ロレンツォ・ギエルミ オルガン リサイタル
Lorenzo Ghielmi Organ Recital

2022年6月12日 神奈川県民ホール 小ホール
2022/6/12 Kanagawa Kenmin Hall small hall
Reviewed by 大河内文恵 (Fumie Okouchi)
写真提供:神奈川県民ホール

<曲目>        →foreign language
G. ベーム:前奏曲 ハ長調
D. ブクステフーデ:パッサカリア ニ短調
G. フレスコバルディ:コントラバスあるいはペダル付きのトッカータ
           使徒書簡の朗読の後のカンツォーナ
           ガリアルダ第2番、第3番
B. ストラーチェ:戦いのバッロ
         バレット
R.D.ベルガモ:聖体奉挙

~~休憩~~

J.S. バッハ:幻想曲 ハ長調BWV 573(未完、補完:L. ギエルミ)
      バビロン川のほとりで BWV 653
      幻想曲とフーガ ハ短調 BWV 537
      いまぞ喜べ、愛するキリスト者の仲間たちよ BWV 734
      アダージョとフーガ ニ短調 BWV 1001.1(BWV 539.2)
      主イエス・キリスト、われを顧みたまえ BWV 709
      幻想曲とフーガ ト短調 BWV 542

アンコール
J.S. バッハ:目覚めよ、と呼ぶ声がして BWV645
ファン・カバニーリェス:コレンテ・イタリアーナ

 

演奏会の客席には、絶対的な良席というのがあるわけではなく、会場によって異なるし、演奏会の内容にも左右される。推しに一番近い1列目が最上席になるポピュラー系のコンサートと異なり、クラシックのコンサートでは必ずしも上席ではない1列目で聴いたのが、最初から最後まで幸せな時間だった。

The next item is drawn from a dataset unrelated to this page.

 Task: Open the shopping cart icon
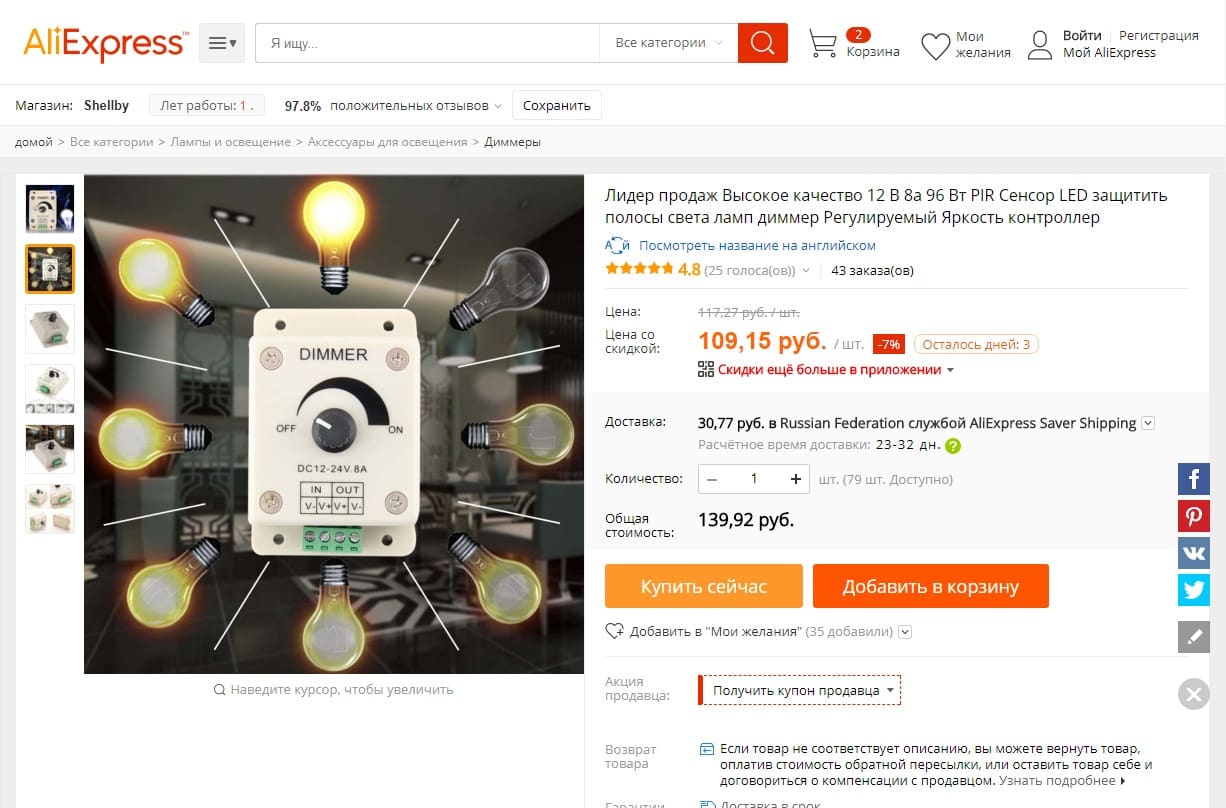(x=823, y=44)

ギエルミの足の動きが間近で見られたからである。彼は靴を履かず、黒い靴下のままで舞台にあらわれ、その状態で演奏した。足鍵盤なのに、まるで細い指先から奏でられているような繊細なタッチとニュアンス。誰もが靴下で弾いたからといって、あの繊細さが実現できるというわけではないのだが、彼の細かいニュアンスを最大限引き出そうとした結果があの靴下姿だったのだろう。足元をみつめて感嘆していたのは筆者1人ではあるまい。

配布されたプログラムには、冒頭にギエルミからのメッセージ、曲目、その後に小室敬幸氏によるプログラム・ノートが掲載されている。演奏される順に作曲家と作品名とともに解説されるその文章は、作曲家ごとにJ.S.バッハとの関わりから書き始められており、演奏の前に読んだときにはその意図をはかりかねたのだが、聞いているうちに「そういうことか!」と合点がいった。

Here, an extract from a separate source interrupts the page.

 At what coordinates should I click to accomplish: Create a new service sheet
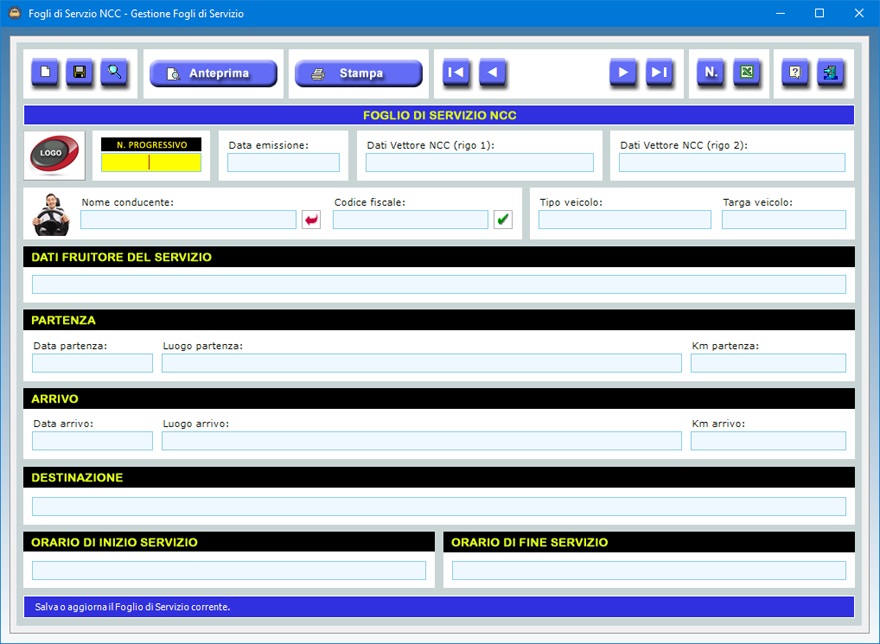click(x=45, y=73)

巻頭言でギエルミが述べた通りの神奈川県民ホールのオルガン用にカスタマイズされたプログラムであると同時に、ギエルミ先生による「バッハのオルガン作品はどうやってできたのか」という講義の場でもあったのだと。初期バロック時代にオルガン音楽が発展した北ドイツとイタリアという南北の地に挟まれた場所であるザクセン地方周辺で活躍したJ.S.バッハのオルガン音楽は、両者からの影響を受けていることが知られている。

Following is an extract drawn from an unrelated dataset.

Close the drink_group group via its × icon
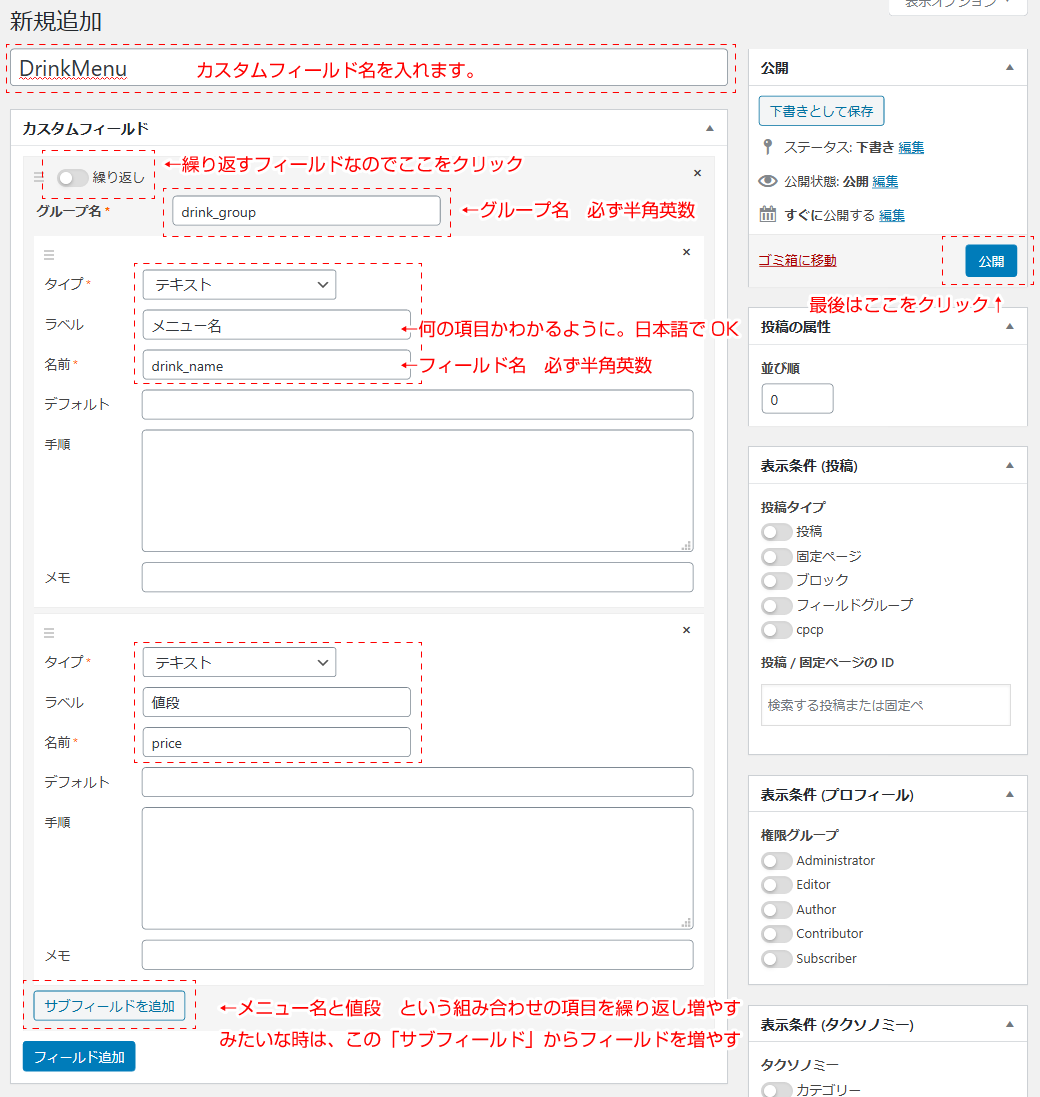Viewport: 1040px width, 1097px height. 697,172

コンサートはまず、バッハと直接の接点がある北ドイツの巨匠ベームとブクステフーデから始まる。足鍵盤の妙技が光るベーム、内省的な曲想とオルガンならではの不協和な音響で聴くものを圧倒するブクステフーデ。北ドイツの作品は重い。

フレスコバルディになると一転、明るい音色と軽やかさが耳に心地よい。「使徒書簡の朗読の後のカンツォーナ」は《音楽の花束》の中でも特にイタリア的な華やかさに溢れていて、北ドイツとの比較にあつらえ向きの作品だと思っていた筆者の感覚がギエルミ先生に肯定してもらえた気がして、心躍る。

続くストラーチェの曲には足鍵盤の使用がほとんどなく、手鍵盤での踊りのリズム感がイタリアらしさを印象づける。前半最後のダヴィデ・ダ・ベルガモは生没年(1791~1863)からもわかるように19世紀に活躍した作曲家で、三和音中心のヴィーン古典派を想起させる曲想をもつ。バッハを飛び越えた時代の作曲家をここに入れるのは一見場違いなように感じられるかもしれないが、世俗作品が続いた中で、後半のバッハ作品の宗教性に接続させるために必要だったと考えれば筋が通る。実際、前半を締めくくるにふさわしい荘厳さとスケールを感じさせた。

後半はJ.S.バッハ。これだけ多くのオルガン作品がある中で、なぜバッハなのだろう?と演奏前には不思議に思っていたのだが、プログラムをよく見ると、誰もが知っている、いわゆる名曲が慎重に避けられていることがわかる。冒頭の幻想曲に続き、詩篇や賛美歌に基づくオルガン・コラールの後に、前奏になる曲とフーガのセットが弾かれるというサイクルが3回続けられる。オルガン・コラールの後で拍手が来てしまうと、少し困った表情をしながらも客席に頭を下げるギエルミの様子に、人柄が垣間見られた。

賛美歌の旋律を軽やかに演奏し、その後に本来は宗教的な作品ではないものの重厚な前奏曲とフーガが続くというこのサイクルは、バッハのオルガン作品に通底する宗教性を焙り出す。このサイクルの中で特に印象的だったのは、BWV734とBWV539のセットであったが、最後のト短調のフーガのそれを上回る壮観さには感服するほかない。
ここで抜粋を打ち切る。